The first day of the course provides an introduction to the theory and application of structural equation modeling. On the second day, we discuss several special topics that are often needed by applied users (handling missing data, nonnormal data, categorical data, longitudinal data, etc.). Hands-on sessions are included in order to ensure that all participants are able to perform the analyses using SEM software. The software used in this course is the open-source R package `lavaan' (see http://lavaan.org).
Part II
This course targets everyone who has had some exposure to either multilevel modeling and/or structural equation modeling, and who wants to deepen their understanding of both the theoretical and practical connection between the two frameworks. The course also targets everyone who wants to better understand the new multilevel SEM framework available in lavaan. Participants should have a solid understanding of regression analysis and basic statistics (hypothesis testing, p-values, etc.). At least some minimal knowledge of multilevel modeling and/or structural equation modeling is recommended. Because lavaan is an R package, some experience with R (reading in a dataset, fitting a regression model) is recommended, but not required.
Hierarchically clustered (multilevel or nested) data are common in most scientific fields, including the medical, biological and social sciences. For example, individuals may be nested within geographical areas, institutions, or companies, the canonical example being students nested within schools. Multilevel data also arise in longitudinal studies where one or several outcomes are measured on several occasions. Another feature of multilevel data is that variables can be measured at any level. For example, we may have collected measures of student outcomes and student characteristics, but we may also have collected variables at the school level.

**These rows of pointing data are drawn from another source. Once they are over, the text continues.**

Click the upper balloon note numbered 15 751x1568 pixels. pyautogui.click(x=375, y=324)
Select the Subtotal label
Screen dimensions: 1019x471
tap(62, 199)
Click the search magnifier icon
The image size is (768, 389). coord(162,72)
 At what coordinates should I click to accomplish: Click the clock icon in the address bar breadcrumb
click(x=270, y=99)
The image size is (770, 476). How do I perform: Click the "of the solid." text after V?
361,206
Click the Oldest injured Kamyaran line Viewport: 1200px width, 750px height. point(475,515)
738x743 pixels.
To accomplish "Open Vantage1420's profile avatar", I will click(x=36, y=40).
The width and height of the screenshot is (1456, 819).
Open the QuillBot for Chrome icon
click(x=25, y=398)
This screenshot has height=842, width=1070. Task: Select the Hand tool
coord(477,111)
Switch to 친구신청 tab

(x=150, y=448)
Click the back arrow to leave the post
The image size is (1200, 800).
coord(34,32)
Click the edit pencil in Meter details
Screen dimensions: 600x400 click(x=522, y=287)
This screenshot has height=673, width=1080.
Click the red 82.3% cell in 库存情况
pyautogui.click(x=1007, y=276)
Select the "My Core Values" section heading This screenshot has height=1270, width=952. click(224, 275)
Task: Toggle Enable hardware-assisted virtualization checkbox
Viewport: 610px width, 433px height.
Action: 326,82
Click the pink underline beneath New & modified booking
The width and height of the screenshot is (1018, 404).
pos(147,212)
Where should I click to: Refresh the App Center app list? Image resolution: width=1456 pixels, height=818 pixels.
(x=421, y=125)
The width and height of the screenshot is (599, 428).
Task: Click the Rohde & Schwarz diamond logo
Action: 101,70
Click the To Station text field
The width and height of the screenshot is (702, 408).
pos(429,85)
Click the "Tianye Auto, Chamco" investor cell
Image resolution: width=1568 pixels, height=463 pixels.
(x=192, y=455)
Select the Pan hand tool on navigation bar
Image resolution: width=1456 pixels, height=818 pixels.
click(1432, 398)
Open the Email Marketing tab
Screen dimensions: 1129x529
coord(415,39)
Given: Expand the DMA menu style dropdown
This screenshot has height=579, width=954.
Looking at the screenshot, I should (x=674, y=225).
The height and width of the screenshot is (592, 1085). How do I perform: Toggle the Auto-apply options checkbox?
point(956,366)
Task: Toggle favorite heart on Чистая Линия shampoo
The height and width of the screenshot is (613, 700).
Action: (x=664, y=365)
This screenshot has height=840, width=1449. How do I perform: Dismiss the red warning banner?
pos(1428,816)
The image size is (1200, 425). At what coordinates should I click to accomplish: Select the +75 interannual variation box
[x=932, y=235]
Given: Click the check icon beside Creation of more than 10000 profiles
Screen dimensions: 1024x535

This course starts with a refresher of multilevel modeling (MLM). We will discuss key concepts of MLM, introduce the linear mixed model, and provide several examples of univariate multilevel regression analysis. All analyses will be done in R, using a variety of packages (nlme, lme4, lavaan). Next, we will discuss the relationship between classic (single-level) regression, multilevel regression, and structural equation modeling (SEM). We will do this both from a theoretical point of view as well as from a software point of view. We will show how and under which conditions (classic, non-multilevel) SEM software can produce identical results as dedicated multilevel (or mixed modeling) software.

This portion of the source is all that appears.